Additional Challenge: There’s little humor here and it is not a “happy” wine-lover/winery story… but it is a story that needs to be told.
Please read below short vignettes, and if you’re concerned enough (and if you love wine – we hope you are…) please call, e-mail, fax, or write your County Supervisors and their Chiefs-of-Staff, and SDCo Staff, and voice your support and concern for your local wineries… Their contact information is listed below for your convenience.
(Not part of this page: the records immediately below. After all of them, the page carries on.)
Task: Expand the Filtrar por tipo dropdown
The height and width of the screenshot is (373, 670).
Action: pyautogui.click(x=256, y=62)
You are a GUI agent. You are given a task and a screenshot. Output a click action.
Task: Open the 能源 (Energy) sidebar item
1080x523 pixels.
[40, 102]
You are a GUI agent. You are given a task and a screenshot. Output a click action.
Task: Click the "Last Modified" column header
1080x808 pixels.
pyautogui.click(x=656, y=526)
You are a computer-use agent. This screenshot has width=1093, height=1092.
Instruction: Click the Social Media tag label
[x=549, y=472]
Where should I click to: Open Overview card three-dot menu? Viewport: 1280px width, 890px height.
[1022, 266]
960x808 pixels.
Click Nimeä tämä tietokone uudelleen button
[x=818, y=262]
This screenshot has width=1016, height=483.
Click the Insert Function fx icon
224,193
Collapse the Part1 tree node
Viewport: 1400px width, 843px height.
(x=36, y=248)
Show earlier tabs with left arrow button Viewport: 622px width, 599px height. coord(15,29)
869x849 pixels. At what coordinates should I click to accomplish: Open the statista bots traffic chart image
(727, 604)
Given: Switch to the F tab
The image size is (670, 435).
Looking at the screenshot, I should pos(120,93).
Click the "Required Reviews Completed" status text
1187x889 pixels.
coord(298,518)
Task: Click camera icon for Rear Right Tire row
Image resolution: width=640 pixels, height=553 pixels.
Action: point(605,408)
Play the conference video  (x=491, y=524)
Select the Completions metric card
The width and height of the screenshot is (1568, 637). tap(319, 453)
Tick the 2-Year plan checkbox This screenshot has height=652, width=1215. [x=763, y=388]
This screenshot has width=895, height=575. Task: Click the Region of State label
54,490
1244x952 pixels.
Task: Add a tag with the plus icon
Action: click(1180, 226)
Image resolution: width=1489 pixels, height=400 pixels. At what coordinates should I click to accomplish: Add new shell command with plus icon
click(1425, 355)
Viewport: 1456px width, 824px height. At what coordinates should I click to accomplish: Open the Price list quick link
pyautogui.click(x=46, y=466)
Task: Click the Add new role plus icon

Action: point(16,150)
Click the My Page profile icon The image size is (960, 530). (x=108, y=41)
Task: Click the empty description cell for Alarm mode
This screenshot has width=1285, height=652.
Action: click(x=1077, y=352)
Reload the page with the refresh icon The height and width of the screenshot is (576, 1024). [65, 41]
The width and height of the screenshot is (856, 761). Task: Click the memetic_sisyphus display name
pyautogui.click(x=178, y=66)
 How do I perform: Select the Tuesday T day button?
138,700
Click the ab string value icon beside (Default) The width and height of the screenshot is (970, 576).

Thank you!
Remember – Nothing will get better if you don’t get personally involved, and you(we) risk losing our local San Diego County wine industry if the proposed restrictions are allowed to be implemented.
Oh yes – and if you do nothing, start saving your money now – for fuel to drive to Temecula, Paso Robles, Santa Barbara, (or other) wine regions – because your San Diego wineries will surely die.
OK so again – how do you share a complex regulatory and land-use story with the wine-loving public?
Let’s try sharing some reasonable situations/questions relating to a crisis/threat facing local rural wineries, and San Diego County tasting room guests:
Winery: I’m sorry, you’ll have to wait 30-40 minutes until some space opens up at the tasting bar… Our outdoor(or indoor) tasting area is restricted in size by the County and is full, our apologies. [County proposal to further restrict indoor/outdoor tasting areas prevents a winery from accommodating a reasonable number of wine guests]
Winery: We’re sorry – our Sauvignon Blanc/(fill in the blank wine) is sold out for the season – Please come back next year. [Out-of-product due to limited local vineyards/wine grape supply availability, or a bad growing season - remember it is farming and harvest is only once-a-year]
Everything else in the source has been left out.